Tuesday, April 5, 2011

manhoos din


On this day in 1895, Oscar Wilde (books by this author) lost his criminal libel case against John Sholto Douglas, the 9th Marquess of Queensberry. Wilde was the author of many works, including The Picture of Dorian Gray (1891) andThe Importance of Being Earnest (1895). Douglas was the father of Wilde's lover, the poet Lord Alfred Douglas.
Douglas had scribbled on one of his calling cards that Wilde was a sodomite and left it for Wilde to find. He misspelled it — it actually read "somdomite" — but Wilde sued him for libel anyway, partly to demonstrate his superior wit in a public space. And when Douglas's lawyer asked Wilde if a certain story that had recently been published was immoral, Wilde responded: "It was worse; it was badly written."
Wit could not protect him, though.
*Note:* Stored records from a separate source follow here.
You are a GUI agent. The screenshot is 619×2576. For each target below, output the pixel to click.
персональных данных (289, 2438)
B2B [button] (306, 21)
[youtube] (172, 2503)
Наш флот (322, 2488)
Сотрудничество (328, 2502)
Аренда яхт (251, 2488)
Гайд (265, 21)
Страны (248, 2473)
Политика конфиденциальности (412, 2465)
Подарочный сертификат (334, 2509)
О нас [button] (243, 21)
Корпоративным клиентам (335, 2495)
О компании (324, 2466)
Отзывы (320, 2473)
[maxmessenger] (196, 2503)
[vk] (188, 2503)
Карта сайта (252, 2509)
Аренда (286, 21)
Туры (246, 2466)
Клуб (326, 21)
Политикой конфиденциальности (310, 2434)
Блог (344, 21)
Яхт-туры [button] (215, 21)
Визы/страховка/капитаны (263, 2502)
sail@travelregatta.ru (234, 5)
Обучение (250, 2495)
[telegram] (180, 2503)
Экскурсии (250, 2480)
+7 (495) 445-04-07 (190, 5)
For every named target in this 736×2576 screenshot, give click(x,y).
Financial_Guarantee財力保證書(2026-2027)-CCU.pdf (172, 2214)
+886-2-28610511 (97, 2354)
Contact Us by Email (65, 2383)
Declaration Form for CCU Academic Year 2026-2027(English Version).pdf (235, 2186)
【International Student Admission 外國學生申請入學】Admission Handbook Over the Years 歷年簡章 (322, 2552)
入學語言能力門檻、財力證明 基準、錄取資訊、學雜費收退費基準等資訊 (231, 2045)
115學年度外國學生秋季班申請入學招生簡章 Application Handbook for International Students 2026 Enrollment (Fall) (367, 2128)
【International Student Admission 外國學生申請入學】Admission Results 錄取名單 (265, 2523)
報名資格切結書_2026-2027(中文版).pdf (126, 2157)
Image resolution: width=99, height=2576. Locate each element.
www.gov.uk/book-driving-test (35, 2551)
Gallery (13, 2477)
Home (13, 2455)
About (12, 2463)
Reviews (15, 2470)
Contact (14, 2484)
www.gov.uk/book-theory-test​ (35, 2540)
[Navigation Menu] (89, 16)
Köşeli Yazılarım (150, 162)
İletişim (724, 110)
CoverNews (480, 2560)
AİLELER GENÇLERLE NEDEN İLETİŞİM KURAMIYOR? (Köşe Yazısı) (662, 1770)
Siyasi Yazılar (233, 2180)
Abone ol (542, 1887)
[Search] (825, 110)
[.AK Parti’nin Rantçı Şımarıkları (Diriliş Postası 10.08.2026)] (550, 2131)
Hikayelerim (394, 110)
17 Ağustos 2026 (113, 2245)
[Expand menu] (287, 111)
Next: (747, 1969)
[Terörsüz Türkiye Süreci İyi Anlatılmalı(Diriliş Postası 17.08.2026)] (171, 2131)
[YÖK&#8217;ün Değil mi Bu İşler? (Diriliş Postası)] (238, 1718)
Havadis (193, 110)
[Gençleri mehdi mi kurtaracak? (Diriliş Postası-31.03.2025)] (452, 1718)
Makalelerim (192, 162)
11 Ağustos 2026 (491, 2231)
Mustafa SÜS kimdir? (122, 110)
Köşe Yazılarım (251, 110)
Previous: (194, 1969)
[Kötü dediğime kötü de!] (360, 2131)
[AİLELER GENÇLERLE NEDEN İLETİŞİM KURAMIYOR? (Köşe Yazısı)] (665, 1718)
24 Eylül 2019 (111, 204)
He lost the libel trial, was found guilty of "gross indecency" for homosexual practices, and was jailed for two years without bail, which caused him to go bankrupt.
Oscar Wilde, oh, Oscar Wilde. What a human being he was, incredible and funny and so brilliant. I can't even begin to talk about what a great tragedy the destruction of his life by society was. The loss: can we ever even begin to understand it, to grasp its mere nature?


And no, I don't think I'll ever get over what was done to him.